### Work order
Retype the records below exactly as they appear, but leave out any pictures.

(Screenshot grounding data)
* * * * * * * * *

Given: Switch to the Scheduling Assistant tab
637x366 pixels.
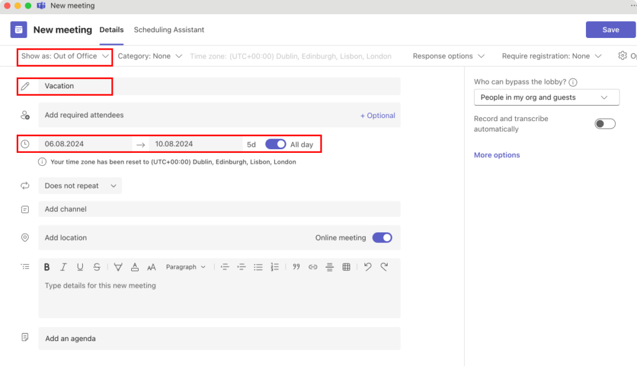Looking at the screenshot, I should 169,30.
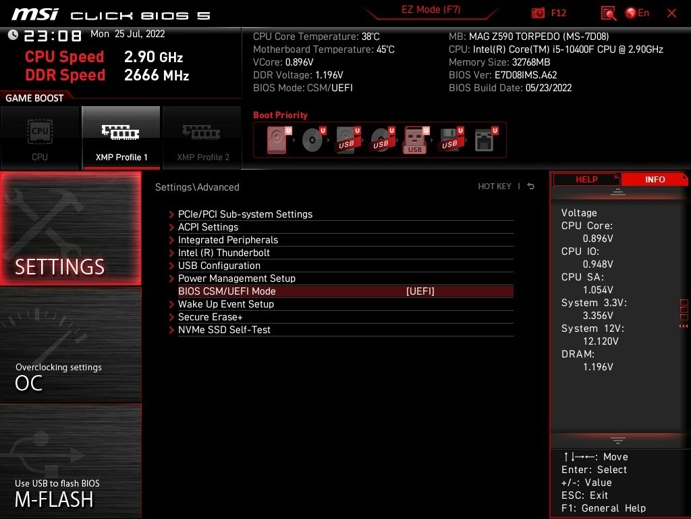Viewport: 691px width, 519px height.
Task: Expand PCIe/PCI Sub-system Settings
Action: [246, 214]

* * * * * * * * *

### Result of the exercise
Given: Switch to the Scheduling Assistant tab
637x366 pixels.
Looking at the screenshot, I should 169,30.
Viewport: 691px width, 519px height.
Task: Expand PCIe/PCI Sub-system Settings
Action: [246, 214]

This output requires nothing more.